(Records excerpted from a collection)
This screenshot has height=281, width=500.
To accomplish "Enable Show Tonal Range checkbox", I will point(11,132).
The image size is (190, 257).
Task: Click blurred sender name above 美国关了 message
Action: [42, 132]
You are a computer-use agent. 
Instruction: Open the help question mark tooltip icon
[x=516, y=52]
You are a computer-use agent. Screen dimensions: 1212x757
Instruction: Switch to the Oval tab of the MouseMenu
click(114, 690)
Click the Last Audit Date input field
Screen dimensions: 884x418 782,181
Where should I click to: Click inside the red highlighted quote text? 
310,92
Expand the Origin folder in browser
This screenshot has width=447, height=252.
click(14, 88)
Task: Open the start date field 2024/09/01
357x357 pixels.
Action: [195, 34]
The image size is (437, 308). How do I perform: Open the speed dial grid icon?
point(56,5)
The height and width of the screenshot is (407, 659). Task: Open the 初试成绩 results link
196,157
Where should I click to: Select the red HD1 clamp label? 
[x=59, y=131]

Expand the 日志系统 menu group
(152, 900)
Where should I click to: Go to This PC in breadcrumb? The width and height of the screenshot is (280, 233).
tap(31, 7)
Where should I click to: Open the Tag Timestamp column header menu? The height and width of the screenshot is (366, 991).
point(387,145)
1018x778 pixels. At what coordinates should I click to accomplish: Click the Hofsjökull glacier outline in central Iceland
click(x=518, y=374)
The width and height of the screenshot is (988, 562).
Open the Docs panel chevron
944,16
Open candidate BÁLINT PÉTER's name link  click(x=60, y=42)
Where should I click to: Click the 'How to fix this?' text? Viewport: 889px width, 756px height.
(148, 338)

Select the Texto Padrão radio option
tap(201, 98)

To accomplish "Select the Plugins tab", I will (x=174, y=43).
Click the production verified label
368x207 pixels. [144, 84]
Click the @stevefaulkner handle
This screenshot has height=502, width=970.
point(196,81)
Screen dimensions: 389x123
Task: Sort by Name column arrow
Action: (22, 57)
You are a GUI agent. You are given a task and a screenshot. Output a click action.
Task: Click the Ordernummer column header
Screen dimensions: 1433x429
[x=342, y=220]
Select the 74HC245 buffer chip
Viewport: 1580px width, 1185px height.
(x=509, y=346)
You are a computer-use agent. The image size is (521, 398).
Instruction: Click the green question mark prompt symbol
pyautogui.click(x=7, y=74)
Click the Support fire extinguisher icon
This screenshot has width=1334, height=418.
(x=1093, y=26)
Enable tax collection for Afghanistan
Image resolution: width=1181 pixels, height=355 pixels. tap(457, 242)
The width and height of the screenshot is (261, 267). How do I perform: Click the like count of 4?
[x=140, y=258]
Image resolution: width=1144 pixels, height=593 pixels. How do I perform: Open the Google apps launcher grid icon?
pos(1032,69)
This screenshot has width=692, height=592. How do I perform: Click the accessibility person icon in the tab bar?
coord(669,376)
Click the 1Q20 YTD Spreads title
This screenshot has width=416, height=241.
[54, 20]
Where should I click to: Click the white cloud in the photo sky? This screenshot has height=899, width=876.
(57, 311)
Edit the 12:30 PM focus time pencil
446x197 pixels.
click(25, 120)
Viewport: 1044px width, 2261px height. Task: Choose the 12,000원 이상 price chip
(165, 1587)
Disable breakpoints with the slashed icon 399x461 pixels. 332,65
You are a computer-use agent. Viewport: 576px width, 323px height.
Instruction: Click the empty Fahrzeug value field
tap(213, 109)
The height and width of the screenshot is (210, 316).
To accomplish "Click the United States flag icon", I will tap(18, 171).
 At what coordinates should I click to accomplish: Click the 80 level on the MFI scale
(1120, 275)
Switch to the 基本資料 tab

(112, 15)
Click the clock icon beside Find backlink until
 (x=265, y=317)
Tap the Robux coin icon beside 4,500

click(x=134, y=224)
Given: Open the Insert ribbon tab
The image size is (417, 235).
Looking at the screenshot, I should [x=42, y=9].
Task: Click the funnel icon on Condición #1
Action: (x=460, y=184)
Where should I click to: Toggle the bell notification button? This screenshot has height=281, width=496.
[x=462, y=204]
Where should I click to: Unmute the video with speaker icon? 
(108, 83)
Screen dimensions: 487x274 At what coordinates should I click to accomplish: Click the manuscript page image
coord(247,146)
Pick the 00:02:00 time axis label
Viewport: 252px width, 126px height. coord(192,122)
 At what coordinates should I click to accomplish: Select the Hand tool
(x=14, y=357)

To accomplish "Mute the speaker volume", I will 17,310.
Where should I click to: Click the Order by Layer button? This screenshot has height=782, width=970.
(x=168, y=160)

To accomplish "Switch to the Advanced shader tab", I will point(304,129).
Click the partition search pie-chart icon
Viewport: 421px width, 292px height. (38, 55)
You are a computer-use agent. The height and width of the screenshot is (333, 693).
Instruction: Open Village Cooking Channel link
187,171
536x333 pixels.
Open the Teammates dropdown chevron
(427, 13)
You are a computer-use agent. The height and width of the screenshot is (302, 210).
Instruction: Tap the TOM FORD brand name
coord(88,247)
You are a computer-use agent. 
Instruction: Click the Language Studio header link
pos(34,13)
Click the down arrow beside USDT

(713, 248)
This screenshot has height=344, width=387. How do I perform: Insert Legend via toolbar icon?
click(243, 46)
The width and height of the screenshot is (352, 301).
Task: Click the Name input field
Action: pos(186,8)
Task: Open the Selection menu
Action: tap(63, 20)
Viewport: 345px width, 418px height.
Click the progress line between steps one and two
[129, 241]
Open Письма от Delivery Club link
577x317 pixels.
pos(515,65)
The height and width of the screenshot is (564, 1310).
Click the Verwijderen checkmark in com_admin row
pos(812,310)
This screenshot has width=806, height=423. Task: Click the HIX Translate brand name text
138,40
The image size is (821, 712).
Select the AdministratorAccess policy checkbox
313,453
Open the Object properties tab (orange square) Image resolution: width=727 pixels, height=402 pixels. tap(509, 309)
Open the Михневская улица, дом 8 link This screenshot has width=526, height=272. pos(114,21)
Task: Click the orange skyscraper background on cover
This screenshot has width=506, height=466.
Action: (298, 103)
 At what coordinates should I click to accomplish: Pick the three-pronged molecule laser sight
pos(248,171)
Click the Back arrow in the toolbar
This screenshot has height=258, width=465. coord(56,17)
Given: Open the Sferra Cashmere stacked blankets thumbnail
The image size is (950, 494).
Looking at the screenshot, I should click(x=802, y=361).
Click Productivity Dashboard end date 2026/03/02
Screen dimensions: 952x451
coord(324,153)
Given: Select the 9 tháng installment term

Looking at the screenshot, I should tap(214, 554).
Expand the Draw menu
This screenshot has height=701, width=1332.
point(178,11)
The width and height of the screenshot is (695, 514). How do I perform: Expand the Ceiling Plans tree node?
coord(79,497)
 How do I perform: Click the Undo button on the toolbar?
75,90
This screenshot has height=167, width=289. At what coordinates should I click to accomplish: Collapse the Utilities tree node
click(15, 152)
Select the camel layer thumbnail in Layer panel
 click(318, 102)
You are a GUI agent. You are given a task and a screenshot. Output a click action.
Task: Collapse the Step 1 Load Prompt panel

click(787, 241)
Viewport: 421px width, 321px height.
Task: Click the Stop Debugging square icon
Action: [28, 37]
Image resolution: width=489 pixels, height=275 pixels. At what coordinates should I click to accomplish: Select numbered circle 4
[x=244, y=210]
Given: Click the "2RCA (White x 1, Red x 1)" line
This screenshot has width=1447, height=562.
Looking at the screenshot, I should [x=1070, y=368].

Exercise goal:
An exact copy of every record is needed, so retype them all.

Result of this task:
This screenshot has height=281, width=500.
To accomplish "Enable Show Tonal Range checkbox", I will point(11,132).
The image size is (190, 257).
Task: Click blurred sender name above 美国关了 message
Action: [42, 132]
You are a computer-use agent. 
Instruction: Open the help question mark tooltip icon
[x=516, y=52]
You are a computer-use agent. Screen dimensions: 1212x757
Instruction: Switch to the Oval tab of the MouseMenu
click(114, 690)
Click the Last Audit Date input field
Screen dimensions: 884x418 782,181
Where should I click to: Click inside the red highlighted quote text? 
310,92
Expand the Origin folder in browser
This screenshot has width=447, height=252.
click(14, 88)
Task: Open the start date field 2024/09/01
357x357 pixels.
Action: [195, 34]
The image size is (437, 308). How do I perform: Open the speed dial grid icon?
point(56,5)
The height and width of the screenshot is (407, 659). Task: Open the 初试成绩 results link
196,157
Where should I click to: Select the red HD1 clamp label? 
[x=59, y=131]

Expand the 日志系统 menu group
(152, 900)
Where should I click to: Go to This PC in breadcrumb? The width and height of the screenshot is (280, 233).
tap(31, 7)
Where should I click to: Open the Tag Timestamp column header menu? The height and width of the screenshot is (366, 991).
point(387,145)
1018x778 pixels. At what coordinates should I click to accomplish: Click the Hofsjökull glacier outline in central Iceland
click(x=518, y=374)
The width and height of the screenshot is (988, 562).
Open the Docs panel chevron
944,16
Open candidate BÁLINT PÉTER's name link  click(x=60, y=42)
Where should I click to: Click the 'How to fix this?' text? Viewport: 889px width, 756px height.
(148, 338)

Select the Texto Padrão radio option
tap(201, 98)

To accomplish "Select the Plugins tab", I will (x=174, y=43).
Click the production verified label
368x207 pixels. [144, 84]
Click the @stevefaulkner handle
This screenshot has height=502, width=970.
point(196,81)
Screen dimensions: 389x123
Task: Sort by Name column arrow
Action: (22, 57)
You are a GUI agent. You are given a task and a screenshot. Output a click action.
Task: Click the Ordernummer column header
Screen dimensions: 1433x429
[x=342, y=220]
Select the 74HC245 buffer chip
Viewport: 1580px width, 1185px height.
(x=509, y=346)
You are a computer-use agent. The image size is (521, 398).
Instruction: Click the green question mark prompt symbol
pyautogui.click(x=7, y=74)
Click the Support fire extinguisher icon
This screenshot has width=1334, height=418.
(x=1093, y=26)
Enable tax collection for Afghanistan
Image resolution: width=1181 pixels, height=355 pixels. tap(457, 242)
The width and height of the screenshot is (261, 267). How do I perform: Click the like count of 4?
[x=140, y=258]
Image resolution: width=1144 pixels, height=593 pixels. How do I perform: Open the Google apps launcher grid icon?
pos(1032,69)
This screenshot has width=692, height=592. How do I perform: Click the accessibility person icon in the tab bar?
coord(669,376)
Click the 1Q20 YTD Spreads title
This screenshot has width=416, height=241.
[54, 20]
Where should I click to: Click the white cloud in the photo sky? This screenshot has height=899, width=876.
(57, 311)
Edit the 12:30 PM focus time pencil
446x197 pixels.
click(25, 120)
Viewport: 1044px width, 2261px height. Task: Choose the 12,000원 이상 price chip
(165, 1587)
Disable breakpoints with the slashed icon 399x461 pixels. 332,65
You are a computer-use agent. Viewport: 576px width, 323px height.
Instruction: Click the empty Fahrzeug value field
tap(213, 109)
The height and width of the screenshot is (210, 316).
To accomplish "Click the United States flag icon", I will tap(18, 171).
 At what coordinates should I click to accomplish: Click the 80 level on the MFI scale
(1120, 275)
Switch to the 基本資料 tab

(112, 15)
Click the clock icon beside Find backlink until
 (x=265, y=317)
Tap the Robux coin icon beside 4,500

click(x=134, y=224)
Given: Open the Insert ribbon tab
The image size is (417, 235).
Looking at the screenshot, I should [x=42, y=9].
Task: Click the funnel icon on Condición #1
Action: (x=460, y=184)
Where should I click to: Toggle the bell notification button? This screenshot has height=281, width=496.
[x=462, y=204]
Where should I click to: Unmute the video with speaker icon? 
(108, 83)
Screen dimensions: 487x274 At what coordinates should I click to accomplish: Click the manuscript page image
coord(247,146)
Pick the 00:02:00 time axis label
Viewport: 252px width, 126px height. coord(192,122)
 At what coordinates should I click to accomplish: Select the Hand tool
(x=14, y=357)

To accomplish "Mute the speaker volume", I will 17,310.
Where should I click to: Click the Order by Layer button? This screenshot has height=782, width=970.
(x=168, y=160)

To accomplish "Switch to the Advanced shader tab", I will point(304,129).
Click the partition search pie-chart icon
Viewport: 421px width, 292px height. (38, 55)
You are a computer-use agent. The height and width of the screenshot is (333, 693).
Instruction: Open Village Cooking Channel link
187,171
536x333 pixels.
Open the Teammates dropdown chevron
(427, 13)
You are a computer-use agent. The height and width of the screenshot is (302, 210).
Instruction: Tap the TOM FORD brand name
coord(88,247)
You are a computer-use agent. 
Instruction: Click the Language Studio header link
pos(34,13)
Click the down arrow beside USDT

(713, 248)
This screenshot has height=344, width=387. How do I perform: Insert Legend via toolbar icon?
click(243, 46)
The width and height of the screenshot is (352, 301).
Task: Click the Name input field
Action: pos(186,8)
Task: Open the Selection menu
Action: tap(63, 20)
Viewport: 345px width, 418px height.
Click the progress line between steps one and two
[129, 241]
Open Письма от Delivery Club link
577x317 pixels.
pos(515,65)
The height and width of the screenshot is (564, 1310).
Click the Verwijderen checkmark in com_admin row
pos(812,310)
This screenshot has width=806, height=423. Task: Click the HIX Translate brand name text
138,40
The image size is (821, 712).
Select the AdministratorAccess policy checkbox
313,453
Open the Object properties tab (orange square) Image resolution: width=727 pixels, height=402 pixels. tap(509, 309)
Open the Михневская улица, дом 8 link This screenshot has width=526, height=272. pos(114,21)
Task: Click the orange skyscraper background on cover
This screenshot has width=506, height=466.
Action: (298, 103)
 At what coordinates should I click to accomplish: Pick the three-pronged molecule laser sight
pos(248,171)
Click the Back arrow in the toolbar
This screenshot has height=258, width=465. coord(56,17)
Given: Open the Sferra Cashmere stacked blankets thumbnail
The image size is (950, 494).
Looking at the screenshot, I should click(x=802, y=361).
Click Productivity Dashboard end date 2026/03/02
Screen dimensions: 952x451
coord(324,153)
Given: Select the 9 tháng installment term

Looking at the screenshot, I should tap(214, 554).
Expand the Draw menu
This screenshot has height=701, width=1332.
point(178,11)
The width and height of the screenshot is (695, 514). How do I perform: Expand the Ceiling Plans tree node?
coord(79,497)
 How do I perform: Click the Undo button on the toolbar?
75,90
This screenshot has height=167, width=289. At what coordinates should I click to accomplish: Collapse the Utilities tree node
click(15, 152)
Select the camel layer thumbnail in Layer panel
 click(318, 102)
You are a GUI agent. You are given a task and a screenshot. Output a click action.
Task: Collapse the Step 1 Load Prompt panel

click(787, 241)
Viewport: 421px width, 321px height.
Task: Click the Stop Debugging square icon
Action: [28, 37]
Image resolution: width=489 pixels, height=275 pixels. At what coordinates should I click to accomplish: Select numbered circle 4
[x=244, y=210]
Given: Click the "2RCA (White x 1, Red x 1)" line
This screenshot has width=1447, height=562.
Looking at the screenshot, I should [x=1070, y=368].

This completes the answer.